まぁ魔法具がなんの効果があるのかわからず、それが姉さんを人質にするなりでの事で役に立った様子ですらないので、完全に捨て置かれた事だけど。
「ルジナウムでも、ブハギムノングから魔法具を通して魔力を伝え……いえ、あれはむしろ魔力が途切れたから、ですかね。ともかくそうして合図を送り、標的を示したわけです。つまり、標的となる何かを仕込むなりしているわけで、それを探し出して壊せば、魔物は標的を失って混乱するんじゃないかって」
「つまり、あの凶行に及ぶさなか、バルテルが使ったあの魔法具は魔物を動かす合図であり、目標にさせるものだったわけか」
「あれだけの魔物全てに、外から見つからないようこっそり指示を出すのは簡単じゃありません。でも、そうした何かの合図や標的を目指すように、最初から組み込まれていたとしたら……」
「知性のある魔物はそれを認識し、本能で動く魔物は知性ある魔物に従うよう動き出す、か」
「多分ですけどね」
実際にやった事がないから、確証がない。
集団で動く魔物にはこれまで何度も対処してきたけど、基本は力押しというかただぶつかって戦って倒すというだけだったからね。

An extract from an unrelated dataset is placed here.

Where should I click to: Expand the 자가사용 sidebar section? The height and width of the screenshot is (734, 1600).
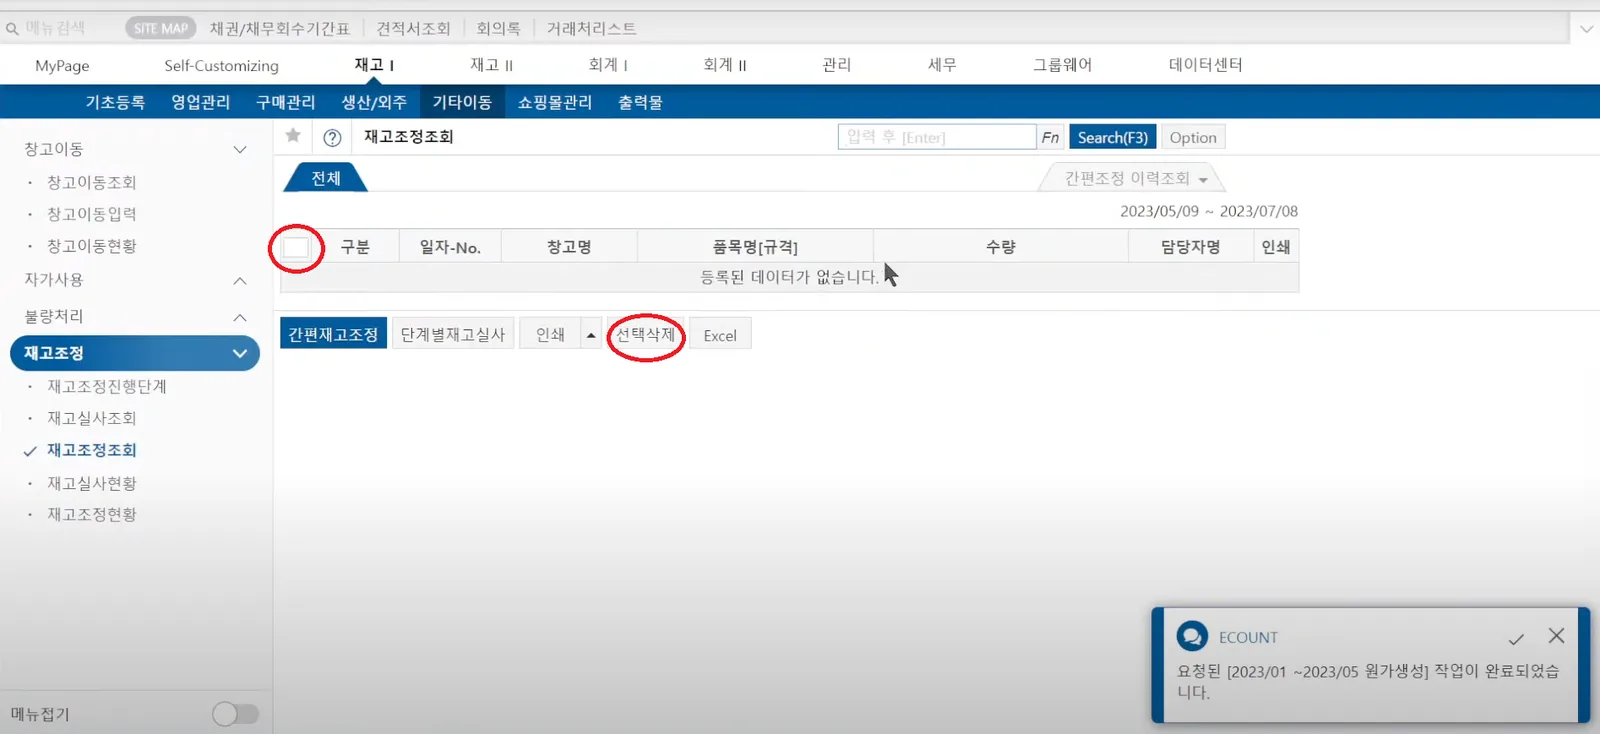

「あくまでも、もしかしたらそうなる可能性があるんじゃないか、と思っただけで……これなら、ハーロルトさんが持ち帰ってくれた情報も、こちら側としては朗報となるんじゃないかと。知性のある魔物が確実にこちらにぶつけるために用意されている、と考えられるわけですし」
「ふむ、一考の価値はあるかもな。これまでに一番押し寄せる魔物と戦ってきたのはリクなのは間違いない。そのリクが考える事だ、完全に的外れにはなるまいよ」
まぁ、確か俺達が一番戦っているのは間違いないけど、センテで以外は偶然その場に居合わせたという状況ばかりだったんだよね。
センテの時は、ロジーナとレッタさんが明確に俺を狙って来ていたけど。
まぁあれに関しては、帝国側の意思よりもロジーナとロジーナさんの独断みたいな部分強かったから、例外かな――。